I recalled a cruel word that I had written about a woman who was now dead. I saw the face of a man, name forgotten, whom I had struck in a moment’s passion. I remembered my failure to witness to a neighbor who later committed suicide. Acts, thoughts, and habits, some only recently confessed to God, came to mind. I felt sick.
Christians are often seized by guilt for sins that are already confessed and forgiven. Like many other believers, I have felt sadness, shame, lingering regret, wafting depression—smog in my soul. It’s one thing to confess sin; it’s another thing to accept forgiveness.
The Psalmist David said, “My guilt has overwhelmed me like a burden too heavy to bear. My wounds fester and are loathsome because of my sinful folly.” David too lived with regret.
But as I gripped my steering wheel, another of David’s psalms came to mind—Psalm 103:12: “As far as the east is from the west, so far has He removed our transgressions from us.”
The distance between east and west is infinity. The two never meet. Charles Spurgeon wrote, “If sin be removed so far, then we may be sure that the scent, the trace, the very memory of it, must be entirely gone.”
I pondered this. When God forgives sin, He forgives it completely—as though it had never occurred.

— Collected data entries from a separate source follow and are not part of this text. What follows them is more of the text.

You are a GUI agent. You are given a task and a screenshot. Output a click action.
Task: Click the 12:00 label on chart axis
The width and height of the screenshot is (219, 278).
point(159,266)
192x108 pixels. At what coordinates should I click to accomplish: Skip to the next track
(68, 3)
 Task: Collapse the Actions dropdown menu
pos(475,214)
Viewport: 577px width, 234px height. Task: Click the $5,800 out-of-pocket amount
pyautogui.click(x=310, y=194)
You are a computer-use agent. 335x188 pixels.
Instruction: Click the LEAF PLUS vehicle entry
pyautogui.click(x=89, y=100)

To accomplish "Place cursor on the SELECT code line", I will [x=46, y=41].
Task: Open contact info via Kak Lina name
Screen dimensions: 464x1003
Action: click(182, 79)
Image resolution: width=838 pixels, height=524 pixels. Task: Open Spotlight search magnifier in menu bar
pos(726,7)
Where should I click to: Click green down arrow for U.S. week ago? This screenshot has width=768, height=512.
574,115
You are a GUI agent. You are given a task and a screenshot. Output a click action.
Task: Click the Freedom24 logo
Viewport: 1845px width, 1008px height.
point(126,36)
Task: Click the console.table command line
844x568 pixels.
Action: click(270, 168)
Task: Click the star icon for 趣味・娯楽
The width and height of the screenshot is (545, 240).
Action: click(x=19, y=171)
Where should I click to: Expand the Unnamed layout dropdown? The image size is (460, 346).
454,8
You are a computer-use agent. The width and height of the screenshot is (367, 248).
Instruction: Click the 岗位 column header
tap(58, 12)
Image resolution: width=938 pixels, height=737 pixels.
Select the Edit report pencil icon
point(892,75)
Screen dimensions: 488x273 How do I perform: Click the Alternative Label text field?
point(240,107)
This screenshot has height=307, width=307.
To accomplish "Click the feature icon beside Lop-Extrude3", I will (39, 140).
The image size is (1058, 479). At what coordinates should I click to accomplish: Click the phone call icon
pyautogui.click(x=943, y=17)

But when I continue to brood over sin that God has already forgiven, I underestimate His love, doubt His grace, and discount the scope of His pardon. It is as though I fear that the death of Jesus Christ is not adequate, that His blood is too weak to justify me.
Accepting God’s forgiveness, on the other hand, aligns my thinking to God’s Word. It separates my sin from my forgiveness by the distance of infinity.
Psalm 103:12 dispersed my noxious thoughts. As my mind cleared, so did the traffic, and I traveled on with joy.